### Work order
Give back exactly the line containing "The height and width of the screenshot is (350, 429)." together with all the lines after it, ending at the final line below.

Records to process below:

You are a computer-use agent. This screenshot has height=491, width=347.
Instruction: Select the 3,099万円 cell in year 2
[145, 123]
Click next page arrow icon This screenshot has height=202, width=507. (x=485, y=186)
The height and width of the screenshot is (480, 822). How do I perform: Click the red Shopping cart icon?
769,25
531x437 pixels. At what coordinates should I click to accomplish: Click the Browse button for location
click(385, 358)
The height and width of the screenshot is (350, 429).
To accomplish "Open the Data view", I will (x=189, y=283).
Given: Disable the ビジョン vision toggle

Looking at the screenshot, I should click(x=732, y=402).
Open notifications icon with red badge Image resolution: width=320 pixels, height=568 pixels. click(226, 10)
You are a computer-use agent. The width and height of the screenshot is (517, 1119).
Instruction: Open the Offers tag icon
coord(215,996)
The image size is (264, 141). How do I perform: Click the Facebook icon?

End of Records to process.

### Answer to this problem
The height and width of the screenshot is (350, 429).
To accomplish "Open the Data view", I will (x=189, y=283).
Given: Disable the ビジョン vision toggle

Looking at the screenshot, I should click(x=732, y=402).
Open notifications icon with red badge Image resolution: width=320 pixels, height=568 pixels. click(226, 10)
You are a computer-use agent. The width and height of the screenshot is (517, 1119).
Instruction: Open the Offers tag icon
coord(215,996)
The image size is (264, 141). How do I perform: Click the Facebook icon?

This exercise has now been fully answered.